Thanks to large-scale intensive farming, which has seen modern vegetable seeds bred to produce high yielding, slow-ripening produce (often free from those knobbly bits) – thousands of traditional seeds have begun to fade away.  

Couple this with short-sighted seed trade restrictions that insist every seed must be registered with an official National List (an expense that’s only worthwhile for commercial growers and varieties), the seeds our grandparents might have grown are beginning to disappear. In fact, they are declining so significantly that some are becoming extinct – an issue that threatens not only the future of our plots but the planet too.

Growing for taste

“Home growers want seeds that grow well in gardens and end up as a tasty plate of food. Heritage varieties have passed the test of time, valued by gardeners and seed savers for generations”, says Catrina Fenton, head of the Heritage Seed Library, Europe’s oldest community seed library.  

Tomatoes are a great example. Mainstream varieties are bred with thick skins to ensure they survive the rigours of harvesting, transportation and display. But a century ago they would have been picked fresh from the garden, and therefore would have had thinner and more delicious skins. Tall peas were also grown a 100 years ago but, with the advent of the combine harvester, dwarf peas became the only ones deemed fit for market.

Dig into ‘ugly veg’

“Old heirloom varieties represent centuries of careful selection and breeding for small-scale growers. And that’s because gardeners want taste over looks, not uniform cauliflower heads that all come up at once,” says Kate McEvoy, from seed company Real Seeds, which offers the best open pollinated and heritage varieties for home growers. “We’re not growing for the likes of Tesco. Whatever happened to qualities such as flavour, adaptability and tenderness?”

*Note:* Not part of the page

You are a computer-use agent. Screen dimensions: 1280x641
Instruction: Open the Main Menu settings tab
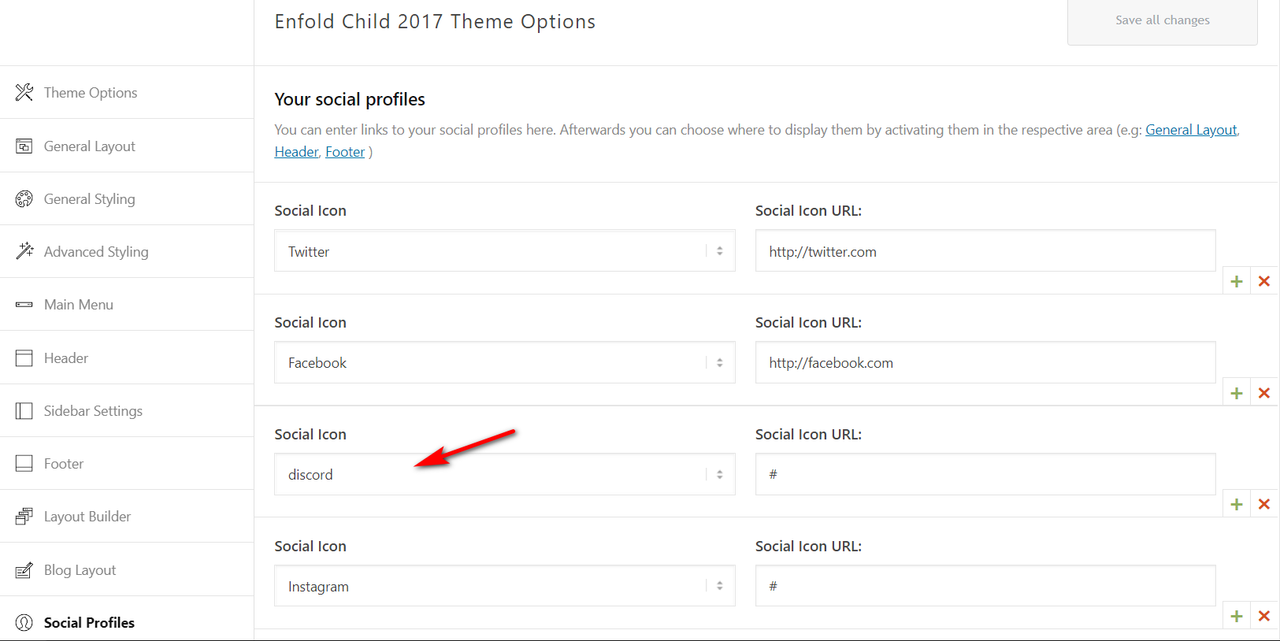(x=127, y=304)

“You’ll be told new, modern varieties produce more ‘uniform’ or ‘straighter’ veg – but it’s really because supermarkets have set incredibly rigid limits on size and shape. People seem to forget that we want to eat and enjoy these things – they’re not just a commodity.”

Kate believes the modern-day hybrid or ‘F1’ seed has been a “public relations victory over the small grower”. All Real Seeds are open pollinated, which means any collected seed will grow into plants with the same characteristics as their parents, and the company is passionate about allowing people to collect and grow again.

“F1 seed is the result of a cross between two different but heavily inbred parents so any seed saved from these plants will give a whole mix of shapes and types, usually producing a poor crop,” says Kate.

Beetroot ‘Dewing’s Early’ – photograph: Carol Sharp for Garden Organic

Eating a slice of history

F1 or not, behind almost all heritage seeds there’s not just a great vegetable or fruit, but a great story to tell.

Horticultural charity, Garden Organic, has been running its Heritage Seed Library for over 40 years and conserves and grows 800 varieties of unusual or endangered seeds – with some made available to the public each year.  

New to the list this year is climbing French bean ‘Angel’, which has a pattern around the seed resembling an angel. Legend suggests that, during WW1, a French pastor planted the beans above his buried artefacts to prevent them falling into enemy hands. The beans his plants produced bore the marks we now see (below), with the angels guarding his buried treasures. 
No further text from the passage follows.